Missing values in deduplication of electronic patient data - PubMed (original) (raw)

Introduction: Systematic approaches to dealing with missing values in record linkage are still lacking. This article compares the ad-hoc treatment of unknown comparison values as 'unequal' with other and more sophisticated approaches. An empirical evaluation was conducted of the methods on real-world data as well as on simulated data based on them.

Material and methods: Cancer registry data and artificial data with increased numbers of missing values in a relevant variable are used for empirical comparisons. As a classification method, classification and regression trees were used. On the resulting binary comparison patterns, the following strategies for dealing with missingness are considered: imputation with unique values, sample-based imputation, reduced-model classification and complete-case induction. These approaches are evaluated according to the number of training data needed for induction and the F-scores achieved.
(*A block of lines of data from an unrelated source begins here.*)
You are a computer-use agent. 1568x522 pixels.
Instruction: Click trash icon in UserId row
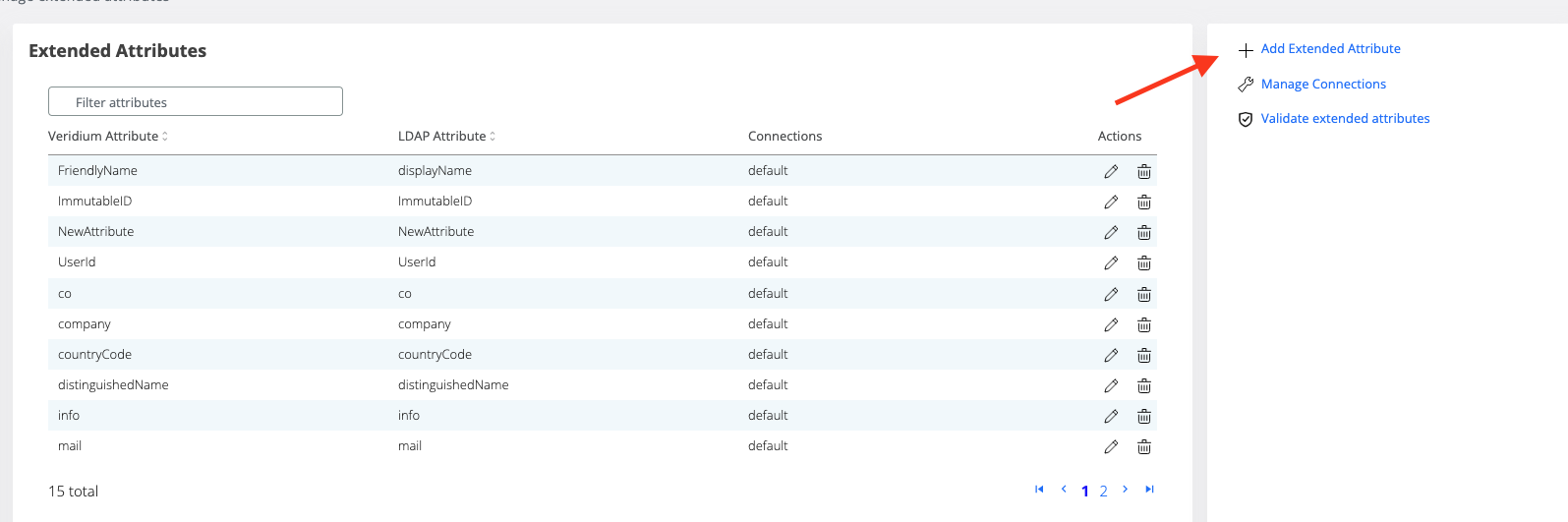point(1144,262)
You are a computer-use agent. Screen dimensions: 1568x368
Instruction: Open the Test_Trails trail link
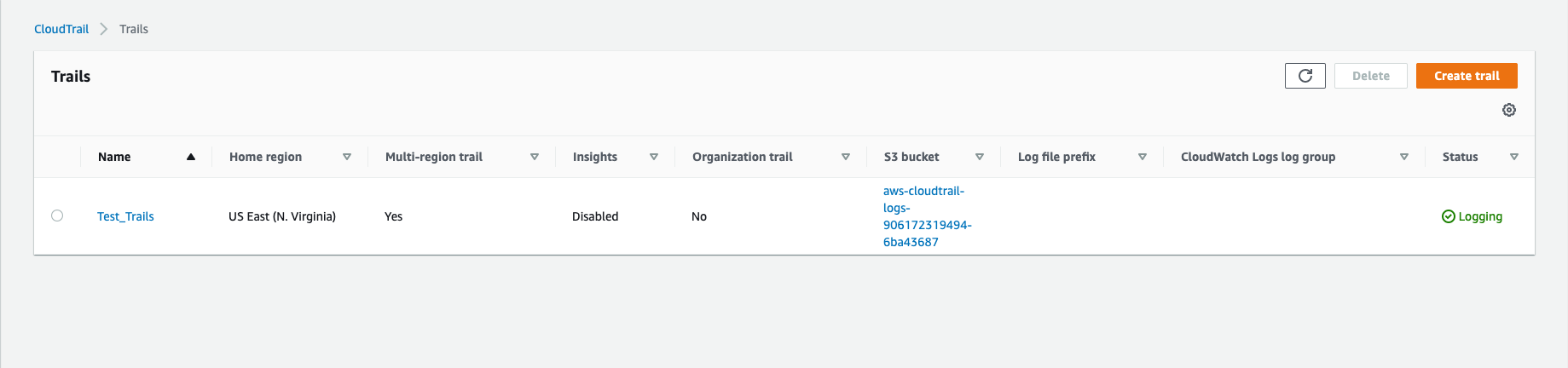[x=125, y=216]
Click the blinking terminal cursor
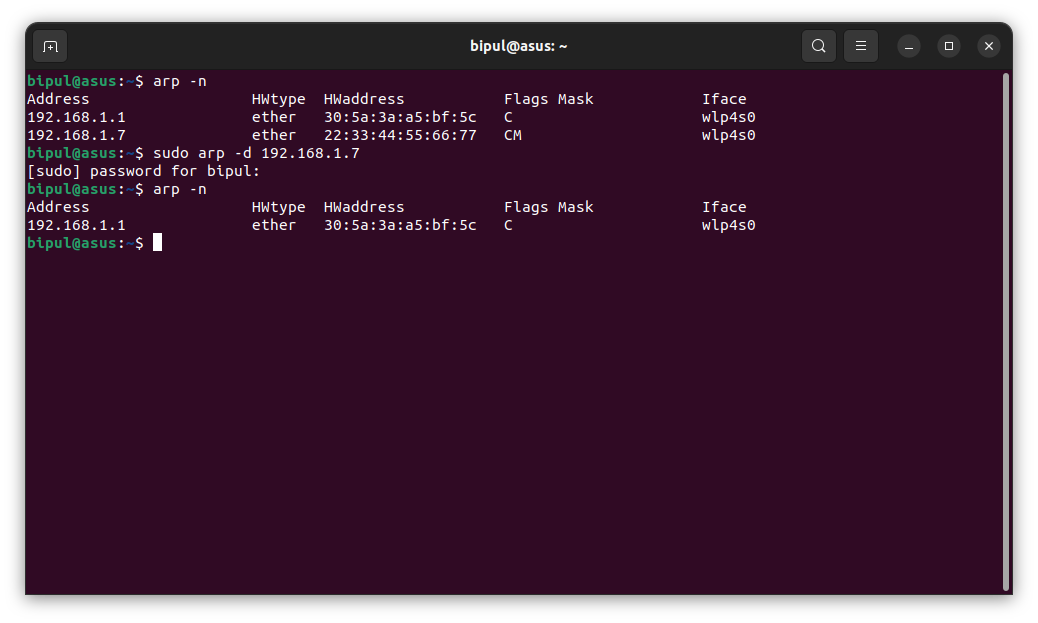The width and height of the screenshot is (1038, 623). (157, 242)
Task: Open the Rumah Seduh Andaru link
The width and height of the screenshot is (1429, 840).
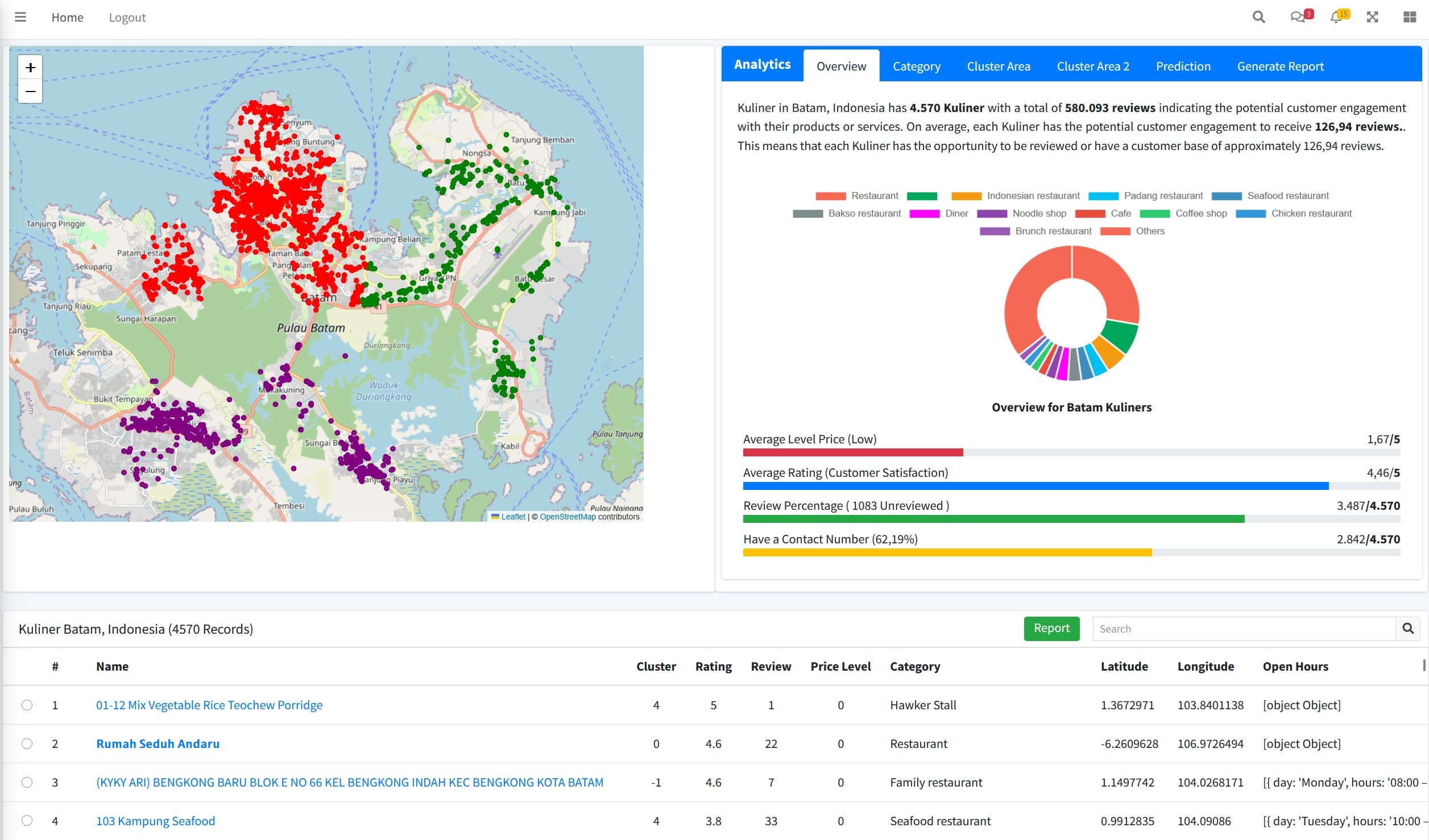Action: coord(158,743)
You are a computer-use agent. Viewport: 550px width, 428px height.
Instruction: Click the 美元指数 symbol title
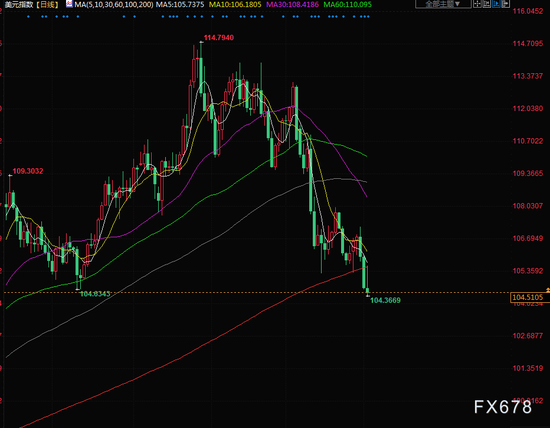18,5
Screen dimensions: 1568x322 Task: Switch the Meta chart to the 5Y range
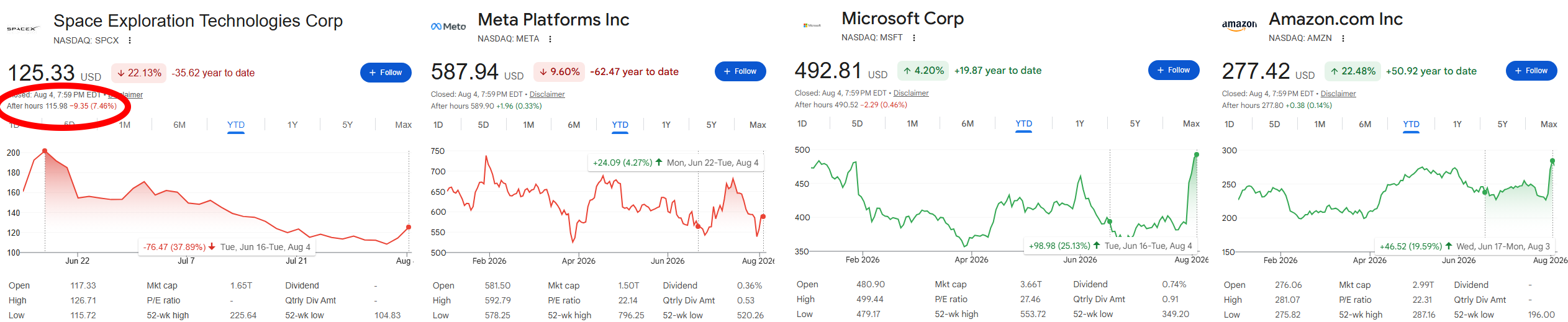[712, 125]
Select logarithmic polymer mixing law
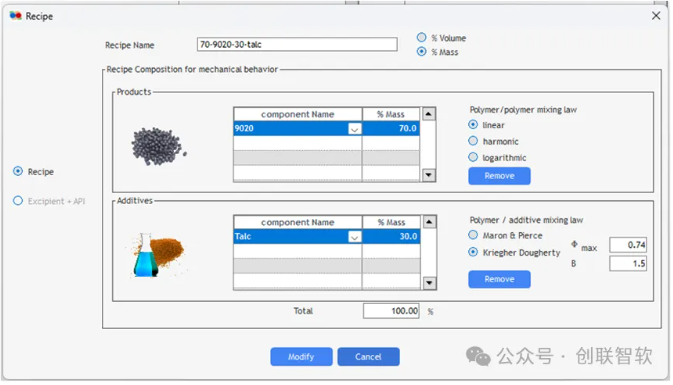This screenshot has height=385, width=673. [x=473, y=157]

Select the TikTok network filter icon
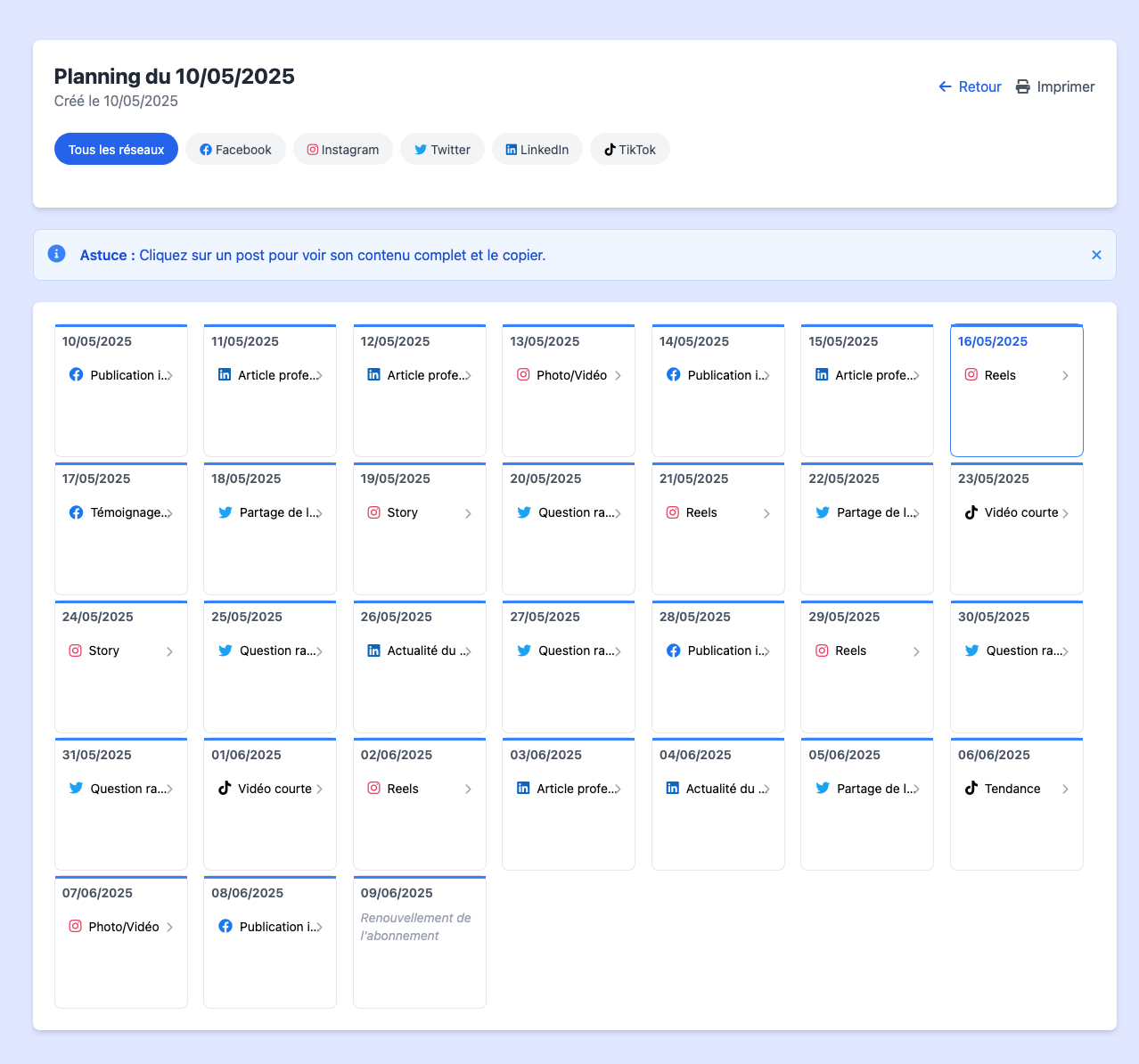click(610, 149)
Results: The evaluations reveal that unique value imputation leads to the best results. Imputation with zero is preferred to imputation with 0.5, although the latter shows the highest median F-scores. Imputation with zero needs considerably less training data, it shows only slightly worse results and simplifies the computation by maintaining the binary structure of the data.

Conclusions: The results support the ad-hoc solution for missing values 'replace NA by the value of inequality'. This conclusion is based on a limited amount of data and on a specific deduplication method. Nevertheless, the authors are confident that their results should be confirmed by other empirical analyses and applications.